• [DATA UNDER STUDY]

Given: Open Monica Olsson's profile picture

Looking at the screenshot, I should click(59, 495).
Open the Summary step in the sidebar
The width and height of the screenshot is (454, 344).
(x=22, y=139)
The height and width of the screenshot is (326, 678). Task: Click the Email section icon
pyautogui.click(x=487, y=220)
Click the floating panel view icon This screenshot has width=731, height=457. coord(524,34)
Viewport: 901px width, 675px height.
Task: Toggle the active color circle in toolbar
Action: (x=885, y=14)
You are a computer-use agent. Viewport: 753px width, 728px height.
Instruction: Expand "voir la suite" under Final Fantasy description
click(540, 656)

---

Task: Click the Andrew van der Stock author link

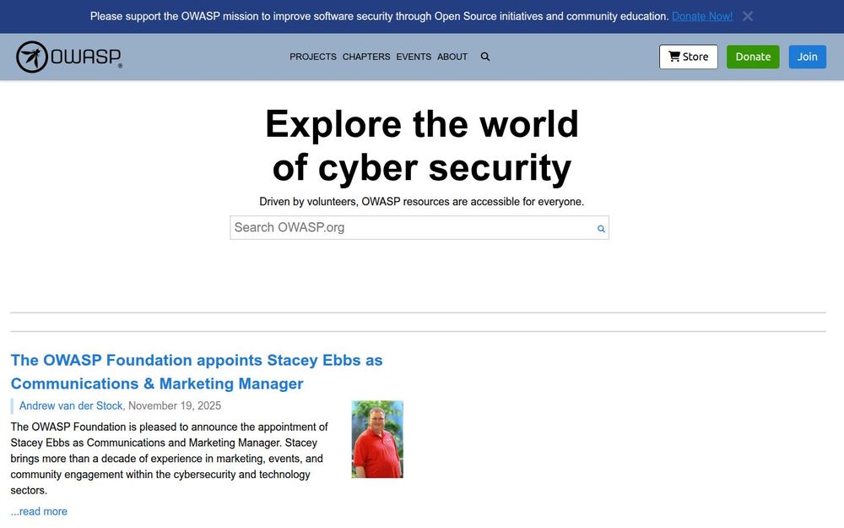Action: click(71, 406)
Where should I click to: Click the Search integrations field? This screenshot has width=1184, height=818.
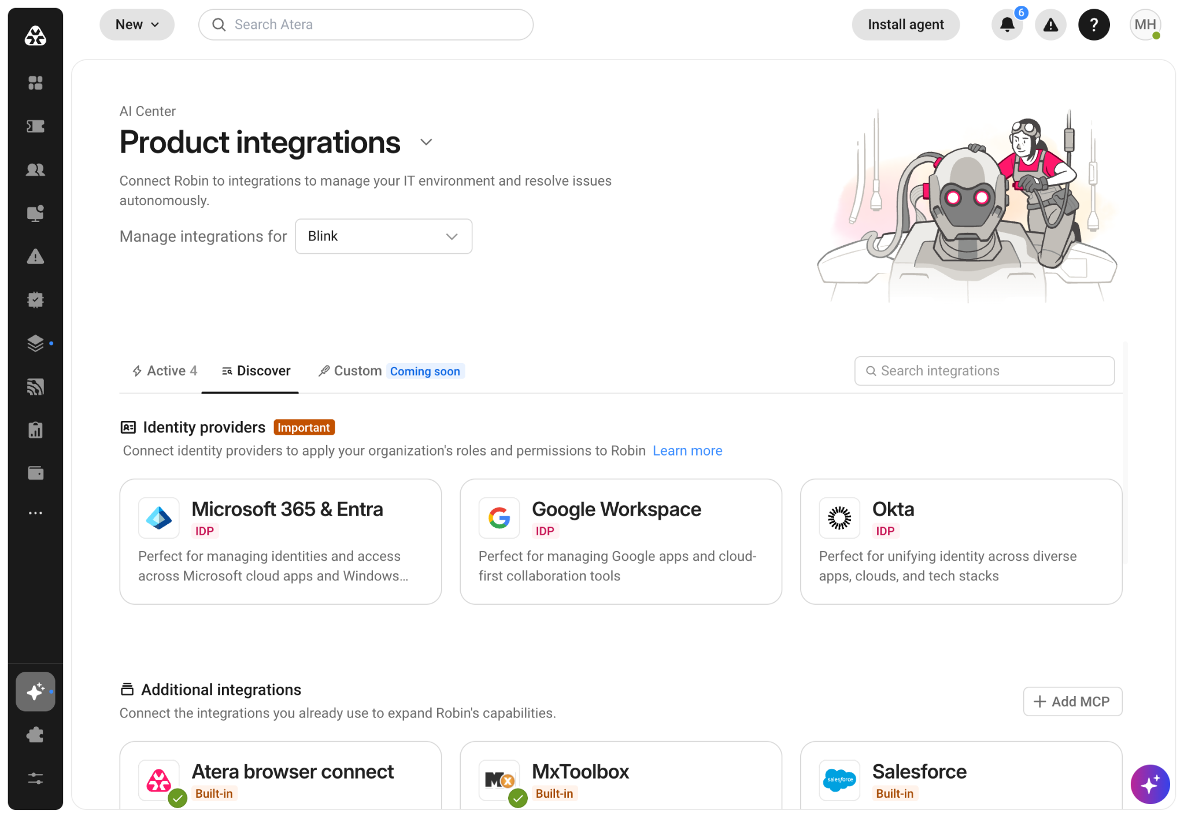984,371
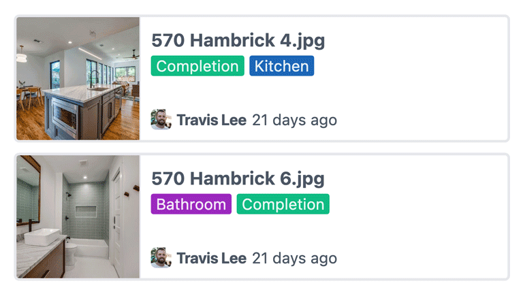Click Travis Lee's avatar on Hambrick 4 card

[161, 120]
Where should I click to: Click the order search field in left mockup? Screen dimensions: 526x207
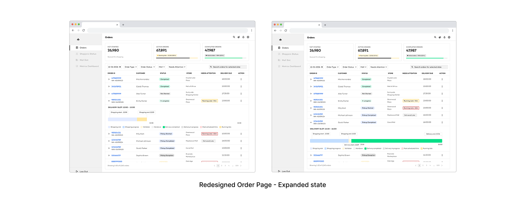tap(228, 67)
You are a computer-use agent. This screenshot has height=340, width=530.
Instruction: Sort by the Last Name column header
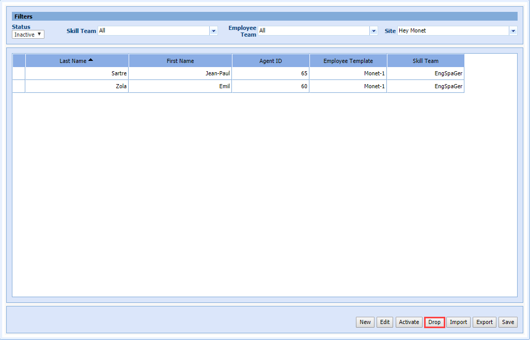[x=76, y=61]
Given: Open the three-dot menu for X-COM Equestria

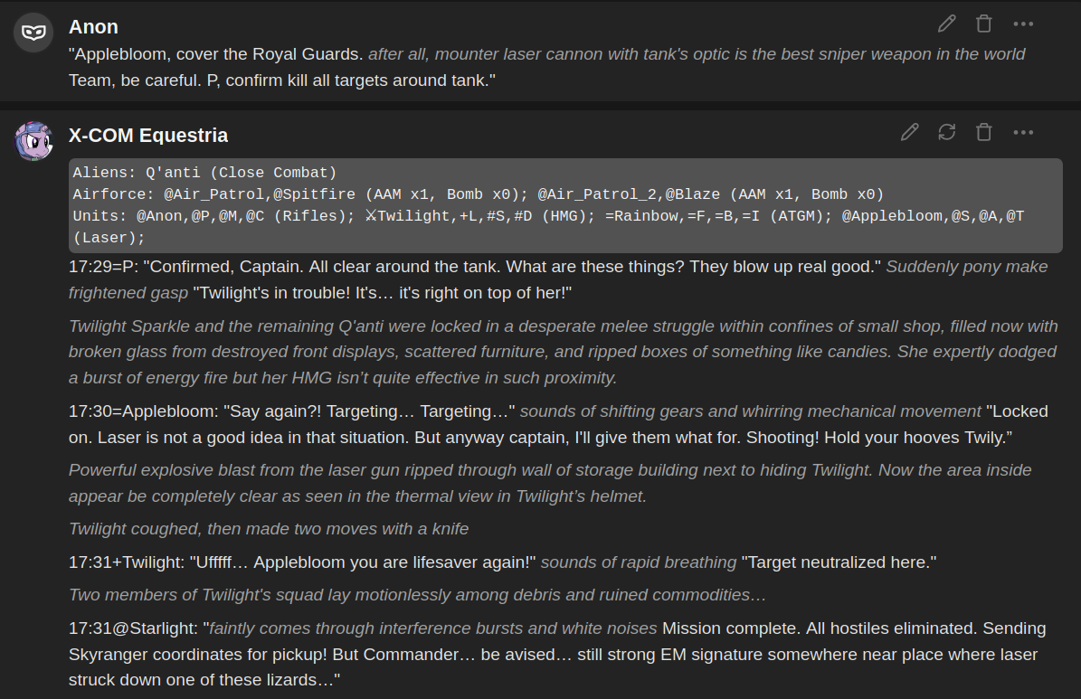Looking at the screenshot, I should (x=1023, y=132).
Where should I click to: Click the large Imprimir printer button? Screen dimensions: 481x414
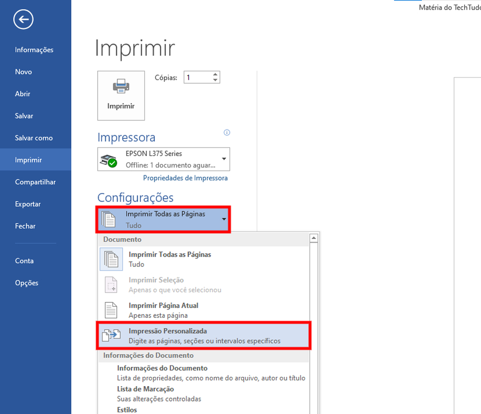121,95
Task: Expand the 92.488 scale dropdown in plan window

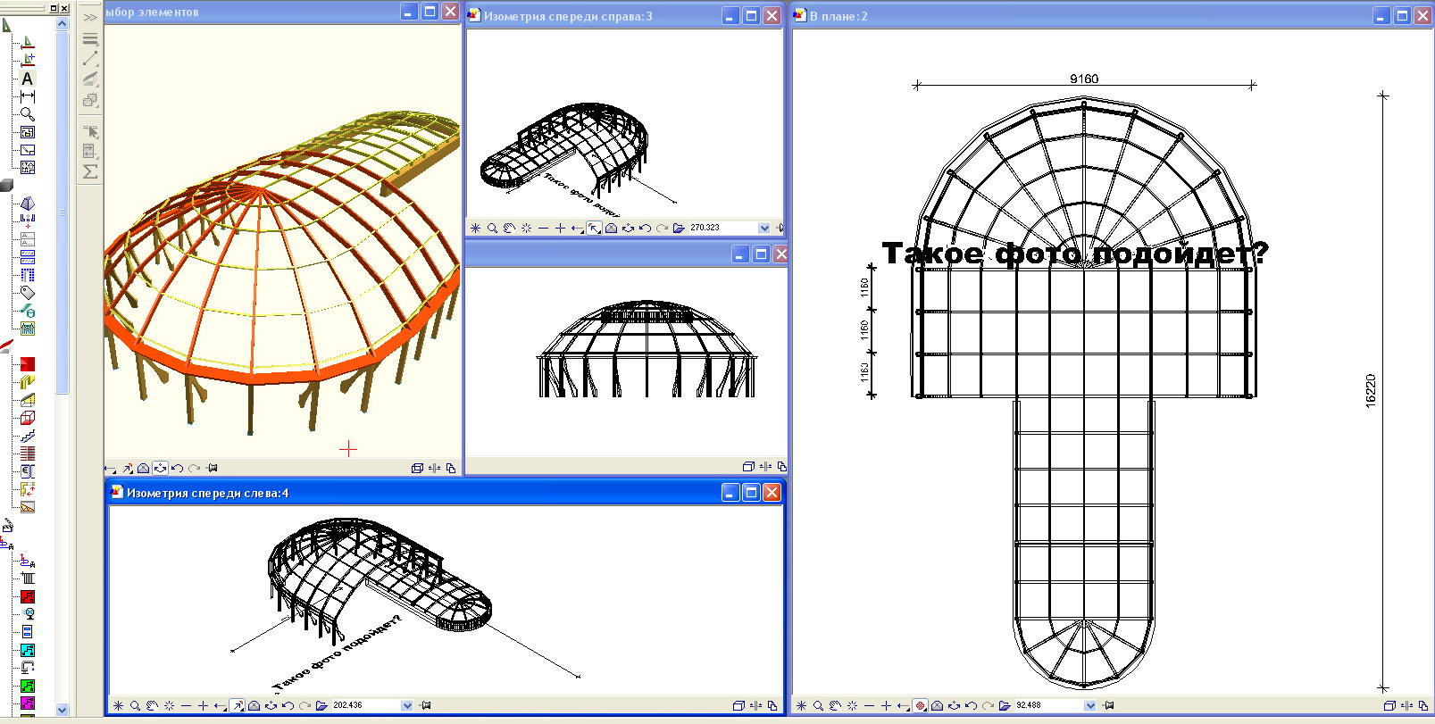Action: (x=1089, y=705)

• [WHAT YOU SHOULD DO]
Everything from the line with "Task: Click the Andrew" through the line with "You are a computer-use agent. This" in the material above should be transcribed exactly, except the pictures.

• [SOLUTION TO THIS PROBLEM]
Task: Click the Andrew van der Stock author link

Action: click(71, 406)
Where should I click to: Click the Search integrations field? This screenshot has width=1184, height=818.
984,371
Click Travis Lee's avatar on Hambrick 4 card

[161, 120]
Where should I click to: Click the order search field in left mockup? Screen dimensions: 526x207
tap(228, 67)
You are a computer-use agent. This screenshot has height=340, width=530.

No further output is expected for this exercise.